## [Task details]
Lines holding the string "will" are the ones to copy from this listing.

BEGIN Data to examine

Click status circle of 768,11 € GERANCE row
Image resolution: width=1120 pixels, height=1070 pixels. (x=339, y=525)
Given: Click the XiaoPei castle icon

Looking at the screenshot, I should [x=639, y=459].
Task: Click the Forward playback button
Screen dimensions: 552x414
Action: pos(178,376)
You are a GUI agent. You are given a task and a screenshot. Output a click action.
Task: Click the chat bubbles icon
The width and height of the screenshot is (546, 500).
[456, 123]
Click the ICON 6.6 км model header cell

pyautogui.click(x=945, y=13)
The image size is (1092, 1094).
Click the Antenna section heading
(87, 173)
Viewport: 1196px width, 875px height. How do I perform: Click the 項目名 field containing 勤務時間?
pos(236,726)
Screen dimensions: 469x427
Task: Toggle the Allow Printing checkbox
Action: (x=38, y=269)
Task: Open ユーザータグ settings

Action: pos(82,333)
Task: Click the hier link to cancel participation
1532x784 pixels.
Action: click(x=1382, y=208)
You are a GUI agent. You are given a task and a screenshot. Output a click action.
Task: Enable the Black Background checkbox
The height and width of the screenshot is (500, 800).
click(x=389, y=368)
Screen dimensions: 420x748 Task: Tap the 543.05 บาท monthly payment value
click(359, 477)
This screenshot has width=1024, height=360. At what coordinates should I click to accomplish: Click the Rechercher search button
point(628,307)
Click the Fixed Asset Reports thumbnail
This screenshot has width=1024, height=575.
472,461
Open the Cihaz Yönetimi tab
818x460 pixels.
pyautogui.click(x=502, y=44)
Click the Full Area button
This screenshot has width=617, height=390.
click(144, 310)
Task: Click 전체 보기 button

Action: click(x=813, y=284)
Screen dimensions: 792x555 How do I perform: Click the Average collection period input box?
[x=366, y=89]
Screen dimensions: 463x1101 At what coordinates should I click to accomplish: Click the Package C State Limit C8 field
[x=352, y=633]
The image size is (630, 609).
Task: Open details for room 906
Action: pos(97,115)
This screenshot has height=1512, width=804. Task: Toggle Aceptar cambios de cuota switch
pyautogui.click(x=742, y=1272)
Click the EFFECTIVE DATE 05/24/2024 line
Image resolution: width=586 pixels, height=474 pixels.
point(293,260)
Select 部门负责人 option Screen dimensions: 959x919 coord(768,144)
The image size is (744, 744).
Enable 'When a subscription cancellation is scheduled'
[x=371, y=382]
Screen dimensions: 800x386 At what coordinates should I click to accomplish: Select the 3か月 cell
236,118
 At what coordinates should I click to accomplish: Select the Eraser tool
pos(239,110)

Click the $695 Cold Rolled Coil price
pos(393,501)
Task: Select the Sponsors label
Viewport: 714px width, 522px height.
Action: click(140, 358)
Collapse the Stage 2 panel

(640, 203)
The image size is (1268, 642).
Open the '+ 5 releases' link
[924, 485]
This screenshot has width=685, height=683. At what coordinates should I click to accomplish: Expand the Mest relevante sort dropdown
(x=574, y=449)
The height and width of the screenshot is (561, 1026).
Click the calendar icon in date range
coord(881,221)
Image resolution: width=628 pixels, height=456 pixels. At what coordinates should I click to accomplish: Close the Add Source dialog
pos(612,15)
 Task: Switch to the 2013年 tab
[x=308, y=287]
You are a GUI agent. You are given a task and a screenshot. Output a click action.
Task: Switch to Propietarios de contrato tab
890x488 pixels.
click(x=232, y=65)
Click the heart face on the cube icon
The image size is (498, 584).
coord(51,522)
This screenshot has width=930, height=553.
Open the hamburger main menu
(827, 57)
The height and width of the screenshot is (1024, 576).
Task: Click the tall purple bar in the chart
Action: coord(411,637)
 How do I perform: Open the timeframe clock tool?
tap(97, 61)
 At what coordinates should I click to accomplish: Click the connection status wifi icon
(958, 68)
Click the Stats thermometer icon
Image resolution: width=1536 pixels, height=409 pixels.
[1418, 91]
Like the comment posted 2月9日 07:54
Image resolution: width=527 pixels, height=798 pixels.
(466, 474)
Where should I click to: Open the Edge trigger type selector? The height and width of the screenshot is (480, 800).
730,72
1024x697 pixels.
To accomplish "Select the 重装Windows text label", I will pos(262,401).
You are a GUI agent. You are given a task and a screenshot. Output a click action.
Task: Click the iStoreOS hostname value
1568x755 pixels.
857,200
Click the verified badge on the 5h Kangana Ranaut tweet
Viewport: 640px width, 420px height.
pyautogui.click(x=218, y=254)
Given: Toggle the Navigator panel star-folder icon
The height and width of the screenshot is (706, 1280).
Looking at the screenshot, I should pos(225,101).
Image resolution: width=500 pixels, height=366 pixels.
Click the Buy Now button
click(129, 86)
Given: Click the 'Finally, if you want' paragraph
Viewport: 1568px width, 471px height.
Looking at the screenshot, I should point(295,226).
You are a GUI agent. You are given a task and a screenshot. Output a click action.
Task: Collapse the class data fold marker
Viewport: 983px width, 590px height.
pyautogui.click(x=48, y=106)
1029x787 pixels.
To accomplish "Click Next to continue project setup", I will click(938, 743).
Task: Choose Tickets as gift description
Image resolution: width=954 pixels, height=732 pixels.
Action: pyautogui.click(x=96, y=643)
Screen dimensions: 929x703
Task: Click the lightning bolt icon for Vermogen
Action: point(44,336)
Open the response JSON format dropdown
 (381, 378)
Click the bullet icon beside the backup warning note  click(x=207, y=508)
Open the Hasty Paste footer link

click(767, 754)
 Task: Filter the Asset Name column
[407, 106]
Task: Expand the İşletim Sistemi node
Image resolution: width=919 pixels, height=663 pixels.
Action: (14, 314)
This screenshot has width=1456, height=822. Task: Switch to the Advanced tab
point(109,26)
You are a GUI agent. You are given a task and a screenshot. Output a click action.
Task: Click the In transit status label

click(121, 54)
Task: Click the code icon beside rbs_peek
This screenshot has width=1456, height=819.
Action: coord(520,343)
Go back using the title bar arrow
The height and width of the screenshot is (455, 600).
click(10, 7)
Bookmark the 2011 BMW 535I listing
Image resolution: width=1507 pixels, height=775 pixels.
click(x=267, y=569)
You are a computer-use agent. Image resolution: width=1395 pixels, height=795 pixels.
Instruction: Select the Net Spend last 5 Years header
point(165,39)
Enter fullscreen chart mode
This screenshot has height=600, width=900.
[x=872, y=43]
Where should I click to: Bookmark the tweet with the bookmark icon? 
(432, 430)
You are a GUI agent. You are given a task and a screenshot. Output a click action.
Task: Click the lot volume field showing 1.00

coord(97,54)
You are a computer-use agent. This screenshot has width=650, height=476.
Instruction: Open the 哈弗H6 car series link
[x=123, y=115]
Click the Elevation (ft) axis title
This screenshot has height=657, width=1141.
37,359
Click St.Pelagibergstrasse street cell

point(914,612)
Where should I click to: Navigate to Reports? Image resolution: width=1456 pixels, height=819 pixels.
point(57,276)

END Data to examine

## [Answer space]
To accomplish "Select the 重装Windows text label", I will pos(262,401).
To accomplish "Click Next to continue project setup", I will click(938, 743).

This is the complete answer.